_Task objective_.
Report every line of the data that includes "agent".

_Records for the exercise_.

= = = = =

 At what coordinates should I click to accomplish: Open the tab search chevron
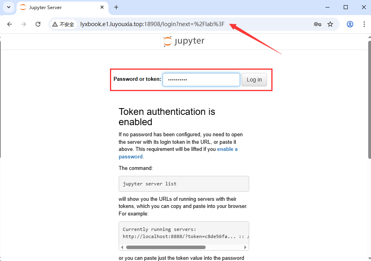pyautogui.click(x=8, y=7)
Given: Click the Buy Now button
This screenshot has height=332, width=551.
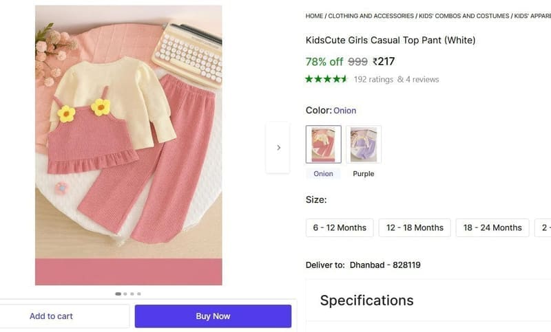Looking at the screenshot, I should tap(213, 316).
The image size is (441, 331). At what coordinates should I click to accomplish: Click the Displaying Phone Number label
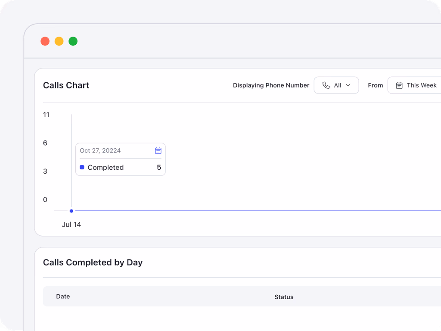[271, 85]
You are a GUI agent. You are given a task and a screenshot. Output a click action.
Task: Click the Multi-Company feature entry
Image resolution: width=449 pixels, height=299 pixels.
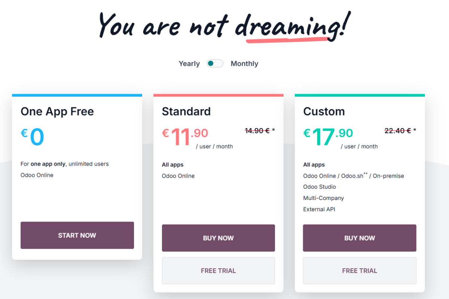pos(323,198)
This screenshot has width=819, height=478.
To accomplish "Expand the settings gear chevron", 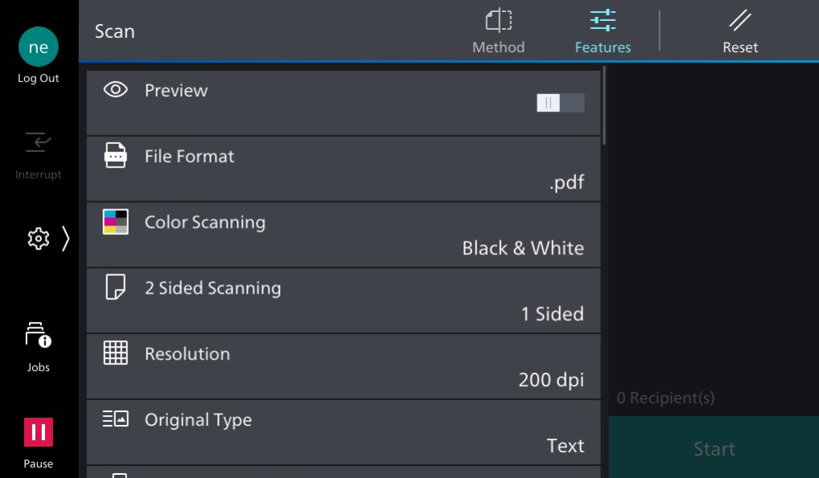I will (x=65, y=239).
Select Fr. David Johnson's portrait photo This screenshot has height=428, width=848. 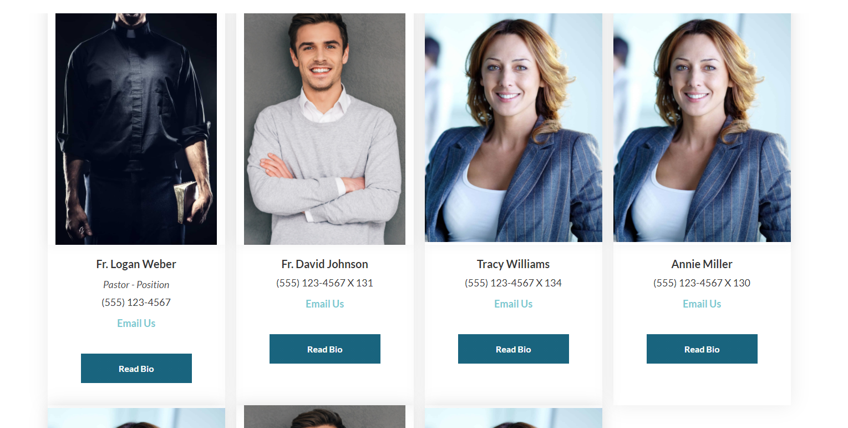point(325,129)
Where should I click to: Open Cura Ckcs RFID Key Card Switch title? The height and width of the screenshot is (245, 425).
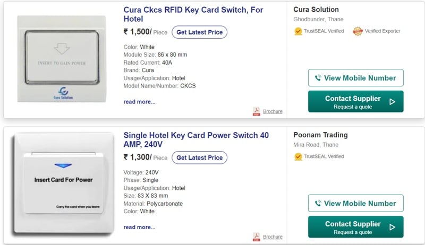coord(193,14)
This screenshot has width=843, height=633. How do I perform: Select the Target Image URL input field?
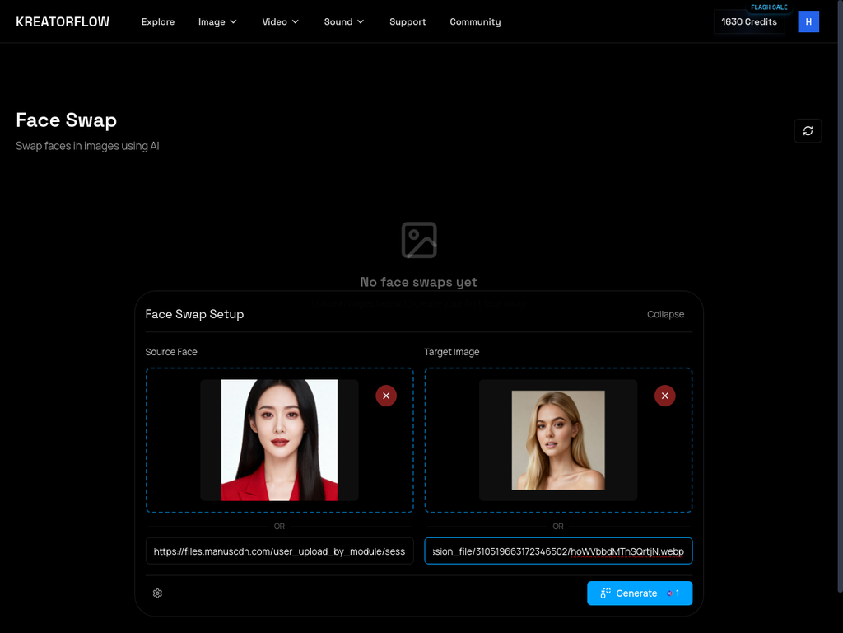(558, 551)
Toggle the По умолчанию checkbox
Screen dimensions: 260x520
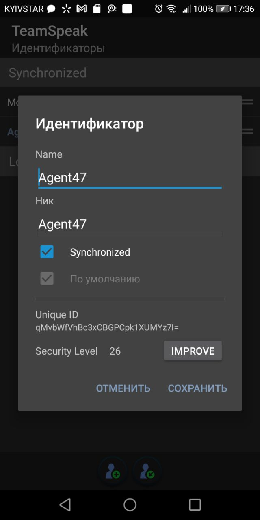click(x=47, y=279)
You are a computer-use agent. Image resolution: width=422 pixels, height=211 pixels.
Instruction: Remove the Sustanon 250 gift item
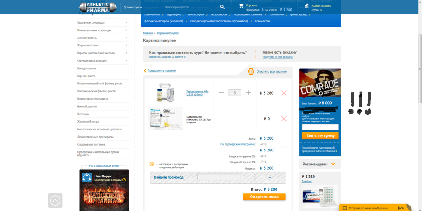[284, 119]
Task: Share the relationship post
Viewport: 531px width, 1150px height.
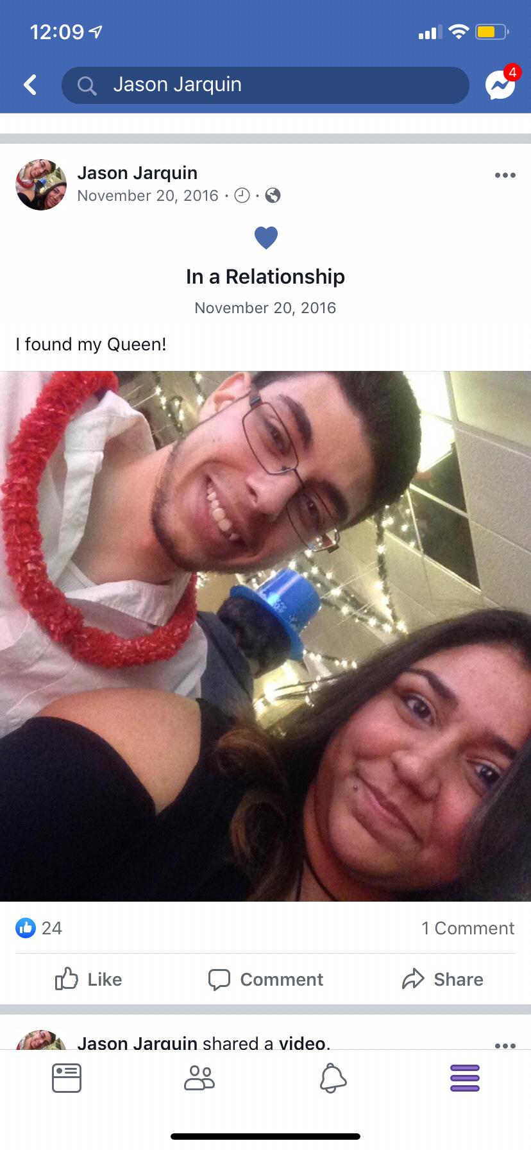Action: pyautogui.click(x=443, y=979)
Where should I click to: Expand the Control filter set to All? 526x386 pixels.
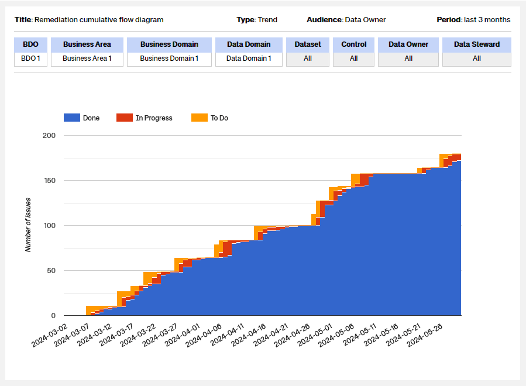[x=353, y=58]
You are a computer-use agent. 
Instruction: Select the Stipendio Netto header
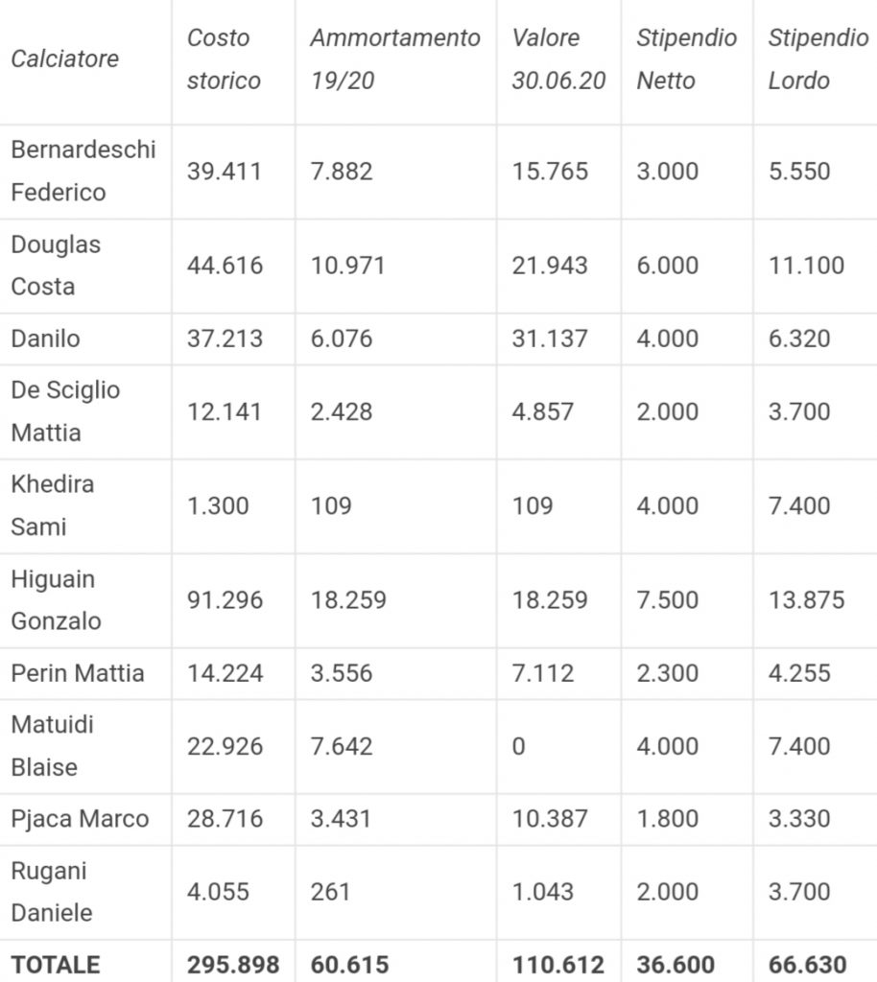coord(686,59)
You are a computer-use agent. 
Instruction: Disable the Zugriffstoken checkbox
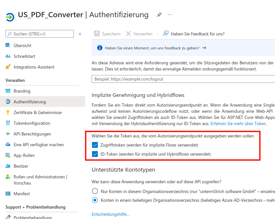pyautogui.click(x=95, y=145)

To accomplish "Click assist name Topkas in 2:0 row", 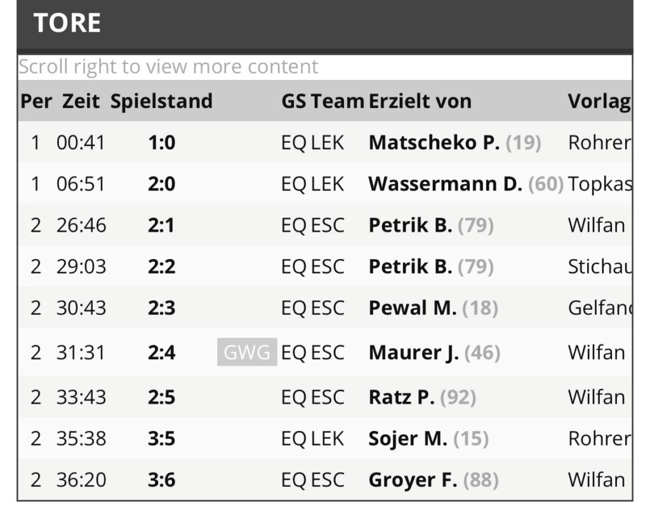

= = = = =

_Reply to the exercise_.
You are a GUI agent. You are given a task and a screenshot. Output a click action.
You are a computer-use agent. Image resolution: width=422 pixels, height=211 pixels.
You are a computer-use agent. 
You are a computer-use agent. 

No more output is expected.